U-BOOT 171 VISIOSN DE NUIT

le 22/06/2016 publié dans le 267 de Subaqua
U 171 UNE
Jean-Louis Maurette
par Jean-Louis Maurette

Jean-Louis Maurette nous convie à une exceptionnelle plongée de nuit sur le sous-marin U 171 coulé par une mine en 1942 au large de Lorient, par 38 m de fond. L’occasion pour lui d’honorer la mémoire des sous-mariniers disparus et de faire le point sur une technique particulière qui préfigure des plongées beaucoup plus profondes…

Ce jeudi d’octobre, au ponton de la BSM de Lorient, l’ancienne base sous-marine, le bruit et l’animation accompagnant habituellement les sorties en mer ont laissé place au silence. Durant la préparation du matériel, les quatre plongeurs évitent de troubler la sérénité des lieux par des éclats sonores déplacés. Il est vingt heures passé et la nuit est tombée brutalement…
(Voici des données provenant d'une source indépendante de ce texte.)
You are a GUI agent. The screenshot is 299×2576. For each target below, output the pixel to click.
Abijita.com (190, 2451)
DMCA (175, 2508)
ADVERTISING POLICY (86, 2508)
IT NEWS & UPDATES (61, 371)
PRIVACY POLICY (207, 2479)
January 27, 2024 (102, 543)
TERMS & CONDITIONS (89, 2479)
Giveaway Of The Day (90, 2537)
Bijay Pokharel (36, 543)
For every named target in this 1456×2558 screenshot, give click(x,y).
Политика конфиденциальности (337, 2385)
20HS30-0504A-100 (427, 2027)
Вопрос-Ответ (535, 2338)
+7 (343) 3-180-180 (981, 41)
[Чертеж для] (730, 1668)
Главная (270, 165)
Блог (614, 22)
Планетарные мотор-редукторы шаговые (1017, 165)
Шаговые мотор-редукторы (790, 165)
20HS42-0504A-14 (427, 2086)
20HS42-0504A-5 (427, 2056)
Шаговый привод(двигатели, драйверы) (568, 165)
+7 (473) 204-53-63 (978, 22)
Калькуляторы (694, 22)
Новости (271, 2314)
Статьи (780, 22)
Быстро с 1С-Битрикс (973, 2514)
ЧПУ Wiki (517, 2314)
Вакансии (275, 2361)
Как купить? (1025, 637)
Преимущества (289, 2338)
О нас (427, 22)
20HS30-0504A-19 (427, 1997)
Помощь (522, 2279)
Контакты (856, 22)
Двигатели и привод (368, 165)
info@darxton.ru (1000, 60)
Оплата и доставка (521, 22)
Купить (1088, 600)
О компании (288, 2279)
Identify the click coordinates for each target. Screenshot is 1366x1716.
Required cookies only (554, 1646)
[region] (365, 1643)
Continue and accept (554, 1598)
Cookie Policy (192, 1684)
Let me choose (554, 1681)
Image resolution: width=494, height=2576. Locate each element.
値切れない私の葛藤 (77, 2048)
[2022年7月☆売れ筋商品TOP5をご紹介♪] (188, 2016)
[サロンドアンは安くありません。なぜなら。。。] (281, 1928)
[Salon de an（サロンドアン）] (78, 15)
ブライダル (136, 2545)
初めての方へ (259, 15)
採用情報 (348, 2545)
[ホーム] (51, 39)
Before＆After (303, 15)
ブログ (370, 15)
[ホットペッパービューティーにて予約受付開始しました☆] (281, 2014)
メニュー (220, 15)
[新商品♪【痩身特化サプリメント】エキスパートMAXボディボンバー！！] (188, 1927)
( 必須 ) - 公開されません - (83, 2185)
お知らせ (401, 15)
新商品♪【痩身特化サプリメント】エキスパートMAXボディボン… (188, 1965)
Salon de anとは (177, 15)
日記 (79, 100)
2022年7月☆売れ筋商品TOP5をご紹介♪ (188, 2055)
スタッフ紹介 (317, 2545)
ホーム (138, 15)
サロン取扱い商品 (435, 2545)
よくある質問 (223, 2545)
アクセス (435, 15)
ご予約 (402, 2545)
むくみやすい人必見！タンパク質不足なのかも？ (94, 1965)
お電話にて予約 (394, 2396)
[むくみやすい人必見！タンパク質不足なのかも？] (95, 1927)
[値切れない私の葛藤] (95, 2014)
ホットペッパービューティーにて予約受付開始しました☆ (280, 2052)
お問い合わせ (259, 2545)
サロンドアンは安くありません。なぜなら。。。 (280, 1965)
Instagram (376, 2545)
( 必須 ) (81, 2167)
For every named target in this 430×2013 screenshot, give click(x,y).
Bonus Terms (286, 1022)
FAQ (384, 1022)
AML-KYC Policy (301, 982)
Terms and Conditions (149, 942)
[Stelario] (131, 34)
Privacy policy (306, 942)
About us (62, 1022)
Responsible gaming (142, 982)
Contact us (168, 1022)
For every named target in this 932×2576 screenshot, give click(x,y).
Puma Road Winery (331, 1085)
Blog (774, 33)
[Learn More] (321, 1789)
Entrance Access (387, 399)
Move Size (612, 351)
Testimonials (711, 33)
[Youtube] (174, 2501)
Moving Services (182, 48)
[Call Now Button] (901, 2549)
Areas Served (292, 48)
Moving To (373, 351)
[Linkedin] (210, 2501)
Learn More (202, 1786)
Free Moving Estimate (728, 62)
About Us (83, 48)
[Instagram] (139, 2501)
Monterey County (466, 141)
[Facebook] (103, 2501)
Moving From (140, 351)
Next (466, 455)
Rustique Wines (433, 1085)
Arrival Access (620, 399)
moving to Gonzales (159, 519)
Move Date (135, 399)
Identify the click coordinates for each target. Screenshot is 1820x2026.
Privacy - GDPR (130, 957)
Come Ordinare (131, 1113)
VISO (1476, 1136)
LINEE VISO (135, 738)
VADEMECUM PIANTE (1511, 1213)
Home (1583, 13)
Le bateau quitte le quai, accompagné par le doux ronronnement du moteur. Le temps est idéal pour une plongée de nuit, but de cette sortie. Mais alors que, la plupart du temps, ce type de plongée est réservé à la bande littorale et aux faibles profondeurs, nous avons décidé de rendre visite aux vestiges de l’U 171 qui reposent par 38 m à l’ouest de la pointe de Pen Men, près de l’île de Groix (lat. N 47° 39, 470 – long. W 003° 34, 857 en WGS 84). Nous avons promis aussi aux amis allemands du Verband Deutscher U-Bootfahrer e.V., d’anciens sous-mariniers, de déployer le drapeau de leur association sur le kiosque, à la mémoire des disparus en mer.

U 171 3

Aller à la rencontre d’une épave est toujours un moment agréable quand les bonnes conditions sont réunies mais le faire de nuit et au large apporte une saveur supplémentaire. Une balade de jour sur ce site est généralement une réussite mais une visite nocturne au vieil U-Boot ajoute un peu de piquant et laisse espérer des animaux plus rarement rencontrés dans la journée. Dans tous les cas, force est de reconnaître qu’une plongée de nuit crée une ambiance très particulière. Débutants ou anciens, tous les plongeurs tombent sous le charme mystérieux et un peu angoissant de la plongée de nuit et, ce soir, les cœurs battent plus vite que d’habitude.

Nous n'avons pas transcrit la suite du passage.